» **Your instructions**: Using the listing below, keep only the lines with the word "computer" and copy them.

Segment Open

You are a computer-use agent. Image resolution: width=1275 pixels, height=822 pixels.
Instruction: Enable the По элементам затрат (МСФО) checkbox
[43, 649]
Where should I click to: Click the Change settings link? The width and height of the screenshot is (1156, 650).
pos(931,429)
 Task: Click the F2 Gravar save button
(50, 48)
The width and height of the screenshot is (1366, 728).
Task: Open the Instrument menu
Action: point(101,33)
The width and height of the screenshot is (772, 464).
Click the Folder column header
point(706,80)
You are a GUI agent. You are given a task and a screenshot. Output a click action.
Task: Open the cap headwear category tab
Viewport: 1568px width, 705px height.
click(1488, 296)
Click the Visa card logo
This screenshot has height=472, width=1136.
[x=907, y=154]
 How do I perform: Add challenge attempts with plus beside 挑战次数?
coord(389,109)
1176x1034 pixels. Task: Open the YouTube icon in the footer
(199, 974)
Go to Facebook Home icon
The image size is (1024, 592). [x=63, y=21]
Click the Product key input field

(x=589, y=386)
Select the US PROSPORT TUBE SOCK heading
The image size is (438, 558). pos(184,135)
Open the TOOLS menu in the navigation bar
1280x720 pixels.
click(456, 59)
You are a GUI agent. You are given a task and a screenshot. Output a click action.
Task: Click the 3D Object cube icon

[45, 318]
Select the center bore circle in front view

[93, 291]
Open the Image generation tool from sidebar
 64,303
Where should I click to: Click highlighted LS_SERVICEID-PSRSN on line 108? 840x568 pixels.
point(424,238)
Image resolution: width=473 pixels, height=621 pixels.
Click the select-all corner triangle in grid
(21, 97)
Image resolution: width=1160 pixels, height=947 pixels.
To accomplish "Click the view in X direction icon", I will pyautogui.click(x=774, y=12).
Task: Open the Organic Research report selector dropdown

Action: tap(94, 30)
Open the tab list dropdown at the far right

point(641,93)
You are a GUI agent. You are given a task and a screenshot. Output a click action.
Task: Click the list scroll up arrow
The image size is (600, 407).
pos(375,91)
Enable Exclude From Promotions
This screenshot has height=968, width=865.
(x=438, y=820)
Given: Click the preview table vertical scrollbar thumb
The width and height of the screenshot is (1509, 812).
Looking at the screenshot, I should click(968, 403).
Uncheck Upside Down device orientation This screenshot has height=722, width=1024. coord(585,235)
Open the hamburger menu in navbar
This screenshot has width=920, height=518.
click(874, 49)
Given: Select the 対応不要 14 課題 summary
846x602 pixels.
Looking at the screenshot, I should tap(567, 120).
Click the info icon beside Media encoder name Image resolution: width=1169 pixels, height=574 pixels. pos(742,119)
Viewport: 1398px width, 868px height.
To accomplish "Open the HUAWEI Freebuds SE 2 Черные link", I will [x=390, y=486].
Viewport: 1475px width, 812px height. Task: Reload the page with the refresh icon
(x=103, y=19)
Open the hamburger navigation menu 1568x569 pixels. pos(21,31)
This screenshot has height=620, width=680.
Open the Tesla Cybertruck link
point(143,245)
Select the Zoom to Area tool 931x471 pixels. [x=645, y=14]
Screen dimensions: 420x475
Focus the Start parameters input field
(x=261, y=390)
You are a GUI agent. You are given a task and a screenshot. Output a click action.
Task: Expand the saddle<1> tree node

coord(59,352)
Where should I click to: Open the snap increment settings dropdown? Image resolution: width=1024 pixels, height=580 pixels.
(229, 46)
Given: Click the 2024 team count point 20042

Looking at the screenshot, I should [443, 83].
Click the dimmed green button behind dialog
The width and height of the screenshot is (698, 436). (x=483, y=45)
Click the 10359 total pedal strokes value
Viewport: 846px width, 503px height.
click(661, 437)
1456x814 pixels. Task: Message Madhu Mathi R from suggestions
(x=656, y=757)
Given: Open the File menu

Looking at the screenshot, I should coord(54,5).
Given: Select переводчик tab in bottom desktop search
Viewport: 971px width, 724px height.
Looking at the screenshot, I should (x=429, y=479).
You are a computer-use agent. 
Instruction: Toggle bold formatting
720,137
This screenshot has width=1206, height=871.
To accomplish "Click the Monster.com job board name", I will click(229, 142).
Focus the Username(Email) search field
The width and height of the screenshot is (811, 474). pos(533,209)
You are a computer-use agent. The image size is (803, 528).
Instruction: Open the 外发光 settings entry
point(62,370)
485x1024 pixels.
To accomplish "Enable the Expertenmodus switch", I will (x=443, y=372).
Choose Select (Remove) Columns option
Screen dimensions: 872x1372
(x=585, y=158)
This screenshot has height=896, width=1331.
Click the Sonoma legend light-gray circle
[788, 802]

Segment Closed

» **Solution**:
You are a computer-use agent. Image resolution: width=1275 pixels, height=822 pixels.
You are a computer-use agent. 
You are a computer-use agent. The image size is (803, 528).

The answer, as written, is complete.